Module molcrawl.rna.utils.compute_stats

Functions

def compute_stats(output_dir)
Expand source code
def compute_stats(output_dir):
    import dask.dataframe as dd
    from dask.diagnostics import ProgressBar

    # Load Parquet files with Dask
    parquet_dir = Path(output_dir) / "parquet_files"
    ddf = dd.read_parquet(parquet_dir)

    # Initialize Counter and array shapes
    genes_counter = Counter()
    array_shapes = []

    # Apply the function to each partition (map_partitions allows parallel processing)
    # job = ddf.map_partitions(process_partition)
    # progress(job)
    # result = job.compute()
    with ProgressBar():
        result = ddf.map_partitions(process_partition).compute()

    # Aggregate results
    for local_counter, local_shapes in result:
        genes_counter.update(local_counter)
        array_shapes.extend(local_shapes)

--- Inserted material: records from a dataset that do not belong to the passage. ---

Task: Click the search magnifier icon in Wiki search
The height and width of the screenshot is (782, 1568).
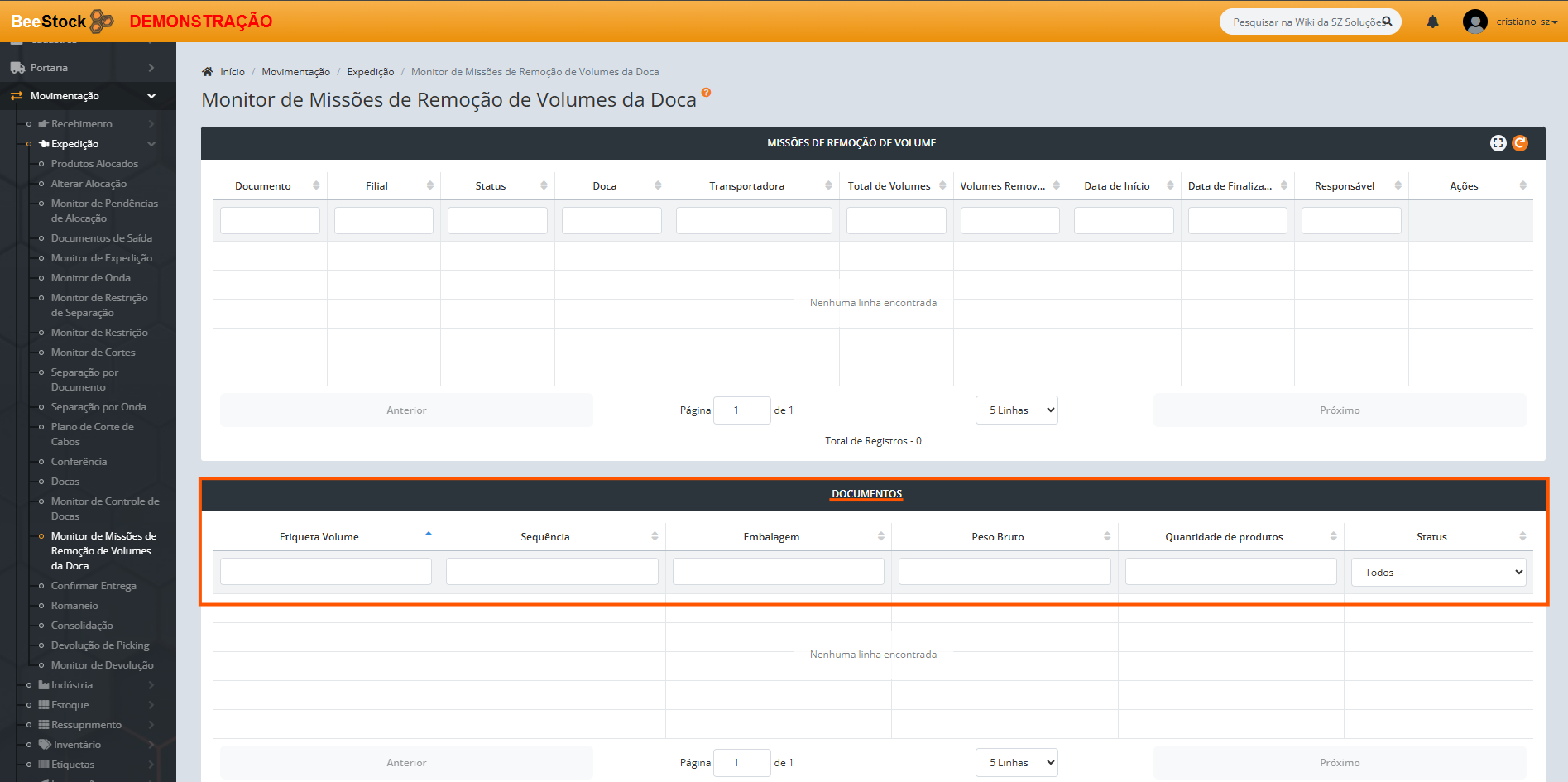Action: 1388,22
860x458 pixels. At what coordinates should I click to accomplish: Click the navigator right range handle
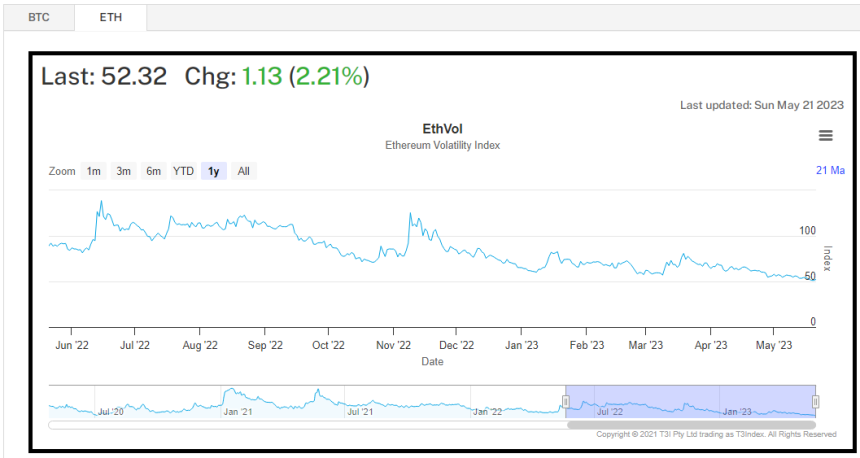[x=816, y=402]
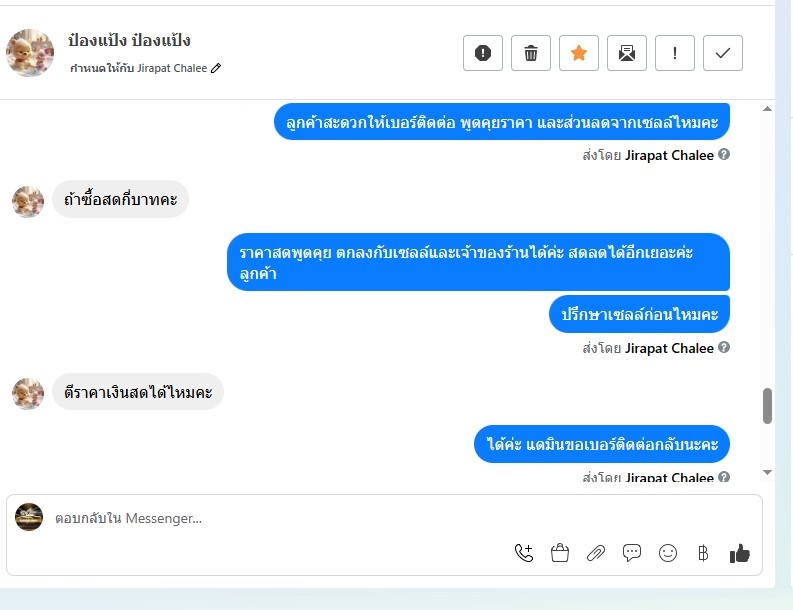Send a thumbs-up like
This screenshot has width=793, height=610.
click(x=739, y=553)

    with open(Path(output_dir) / "gene_vocab.json", "r") as file:
        vocab = json.load(file)

    genes_counter = reverse_remap_genes_dict(genes_counter, vocab)

    save_dir = Path(output_dir) / "stats"
    save_dir.mkdir(exist_ok=True)
    with open(save_dir / "gene_counts.json", "w") as file:
        json.dump(genes_counter, file, indent=4)

    with open(save_dir / "array_shapes.pkl", "wb") as handle:
        pickle.dump(array_shapes, handle)
def process_partition(partition)
Expand source code
def process_partition(partition):
    local_counter = Counter()
    local_shapes = []

    for genes_array in partition["genes"]:
        # Update the Counter and collect shapes
        local_counter.update(genes_array)
        local_shapes.append(len(genes_array))

    return local_counter, local_shapes
def reverse_remap_genes_dict(genes_dict, vocab_dict)
Expand source code
def reverse_remap_genes_dict(genes_dict, vocab_dict):
    """
    Remap the numerical keys of a dictionary back to gene names using a given vocabulary dictionary.

    Args:
        genes_dict (dict): The original dictionary with numerical values as keys.
        vocab_dict (dict): A dictionary where gene names are mapped to numerical values.

    Returns:
        dict: A new dictionary with the remapped keys (gene names).
    """
    # Create a reverse dictionary mapping numerical values back to gene names
    reverse_vocab_dict = {v: k for k, v in vocab_dict.items()}

    # Initialize a new dictionary for the remapped data
    remapped_dict = {}

    # Iterate through the original dictionary
    for gene_id, count in genes_dict.items():
        # Check if the numerical key exists in the reverse vocabulary
        if gene_id in reverse_vocab_dict:
            # Get the corresponding gene name and update the new dictionary
            remapped_dict[reverse_vocab_dict[gene_id]] = count

    return remapped_dict

Remap the numerical keys of a dictionary back to gene names using a given vocabulary dictionary.

Args

genes_dict : dict
The original dictionary with numerical values as keys.
vocab_dict : dict
A dictionary where gene names are mapped to numerical values.

Returns

dict
A new dictionary with the remapped keys (gene names).